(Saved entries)
■ ■ ■

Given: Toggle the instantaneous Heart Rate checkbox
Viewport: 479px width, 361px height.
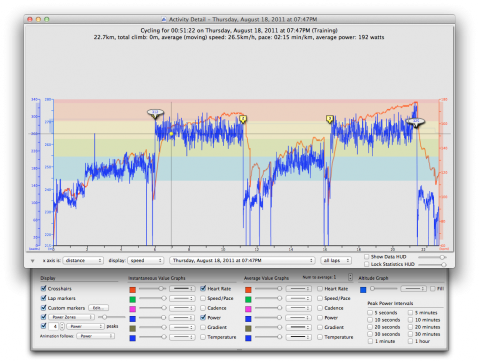Looking at the screenshot, I should 203,288.
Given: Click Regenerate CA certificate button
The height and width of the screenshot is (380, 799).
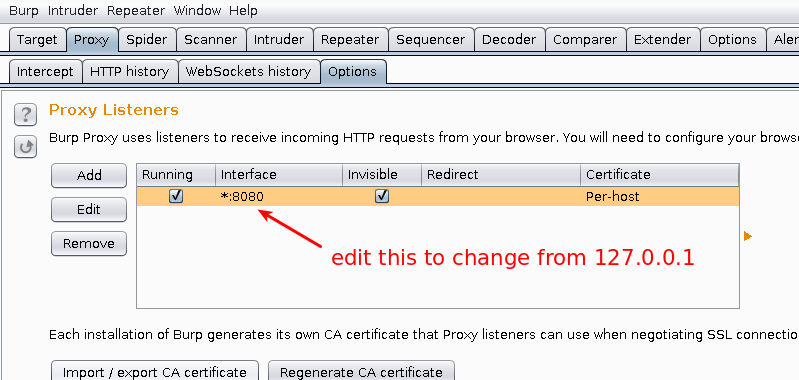Looking at the screenshot, I should (x=361, y=372).
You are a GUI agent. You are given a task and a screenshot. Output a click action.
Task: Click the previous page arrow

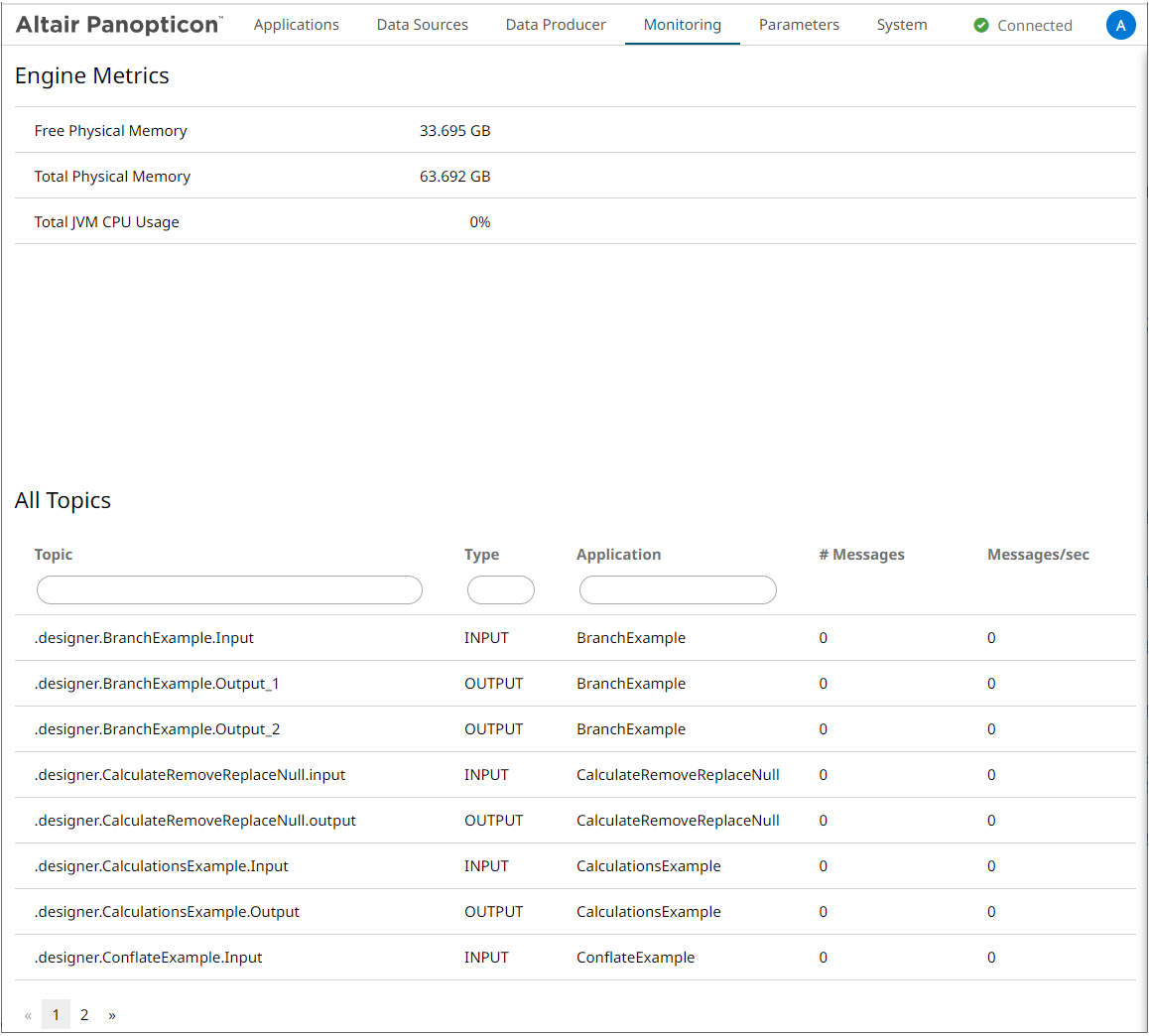point(28,1014)
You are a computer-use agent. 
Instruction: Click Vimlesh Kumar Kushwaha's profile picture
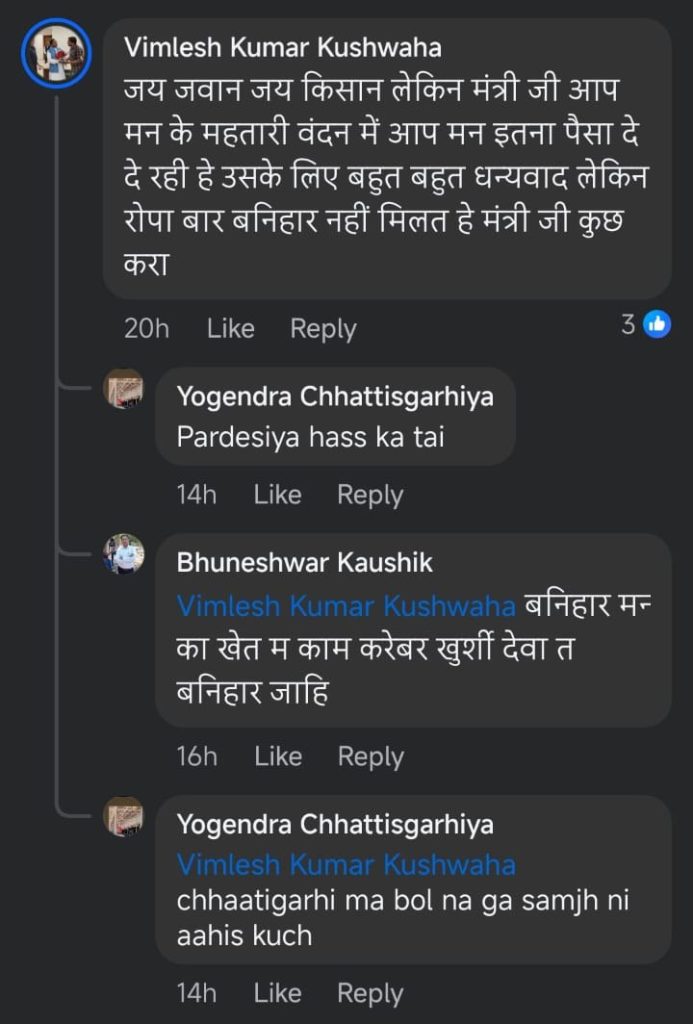[x=56, y=54]
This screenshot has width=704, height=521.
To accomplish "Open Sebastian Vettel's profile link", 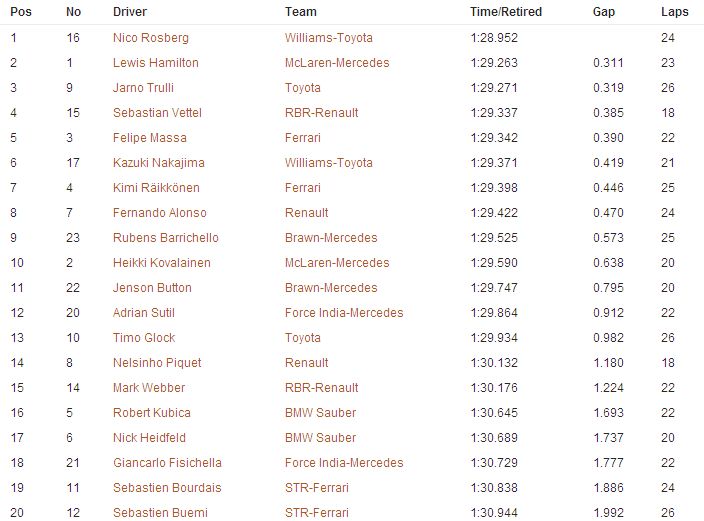I will (x=157, y=113).
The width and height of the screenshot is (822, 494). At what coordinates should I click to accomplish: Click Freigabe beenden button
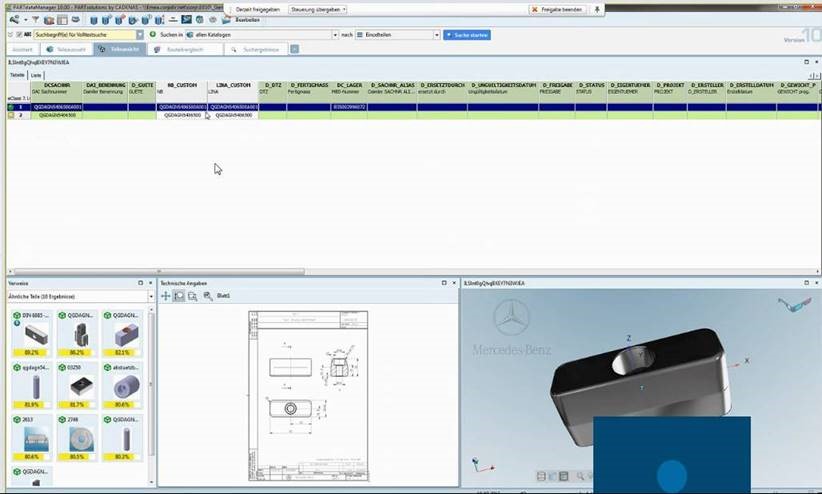coord(560,9)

■ ■ ■

**THE PROBLEM**. Within the data above, how many lines contain "agent"? Respond with the tally alone.

**ANSWER**. 2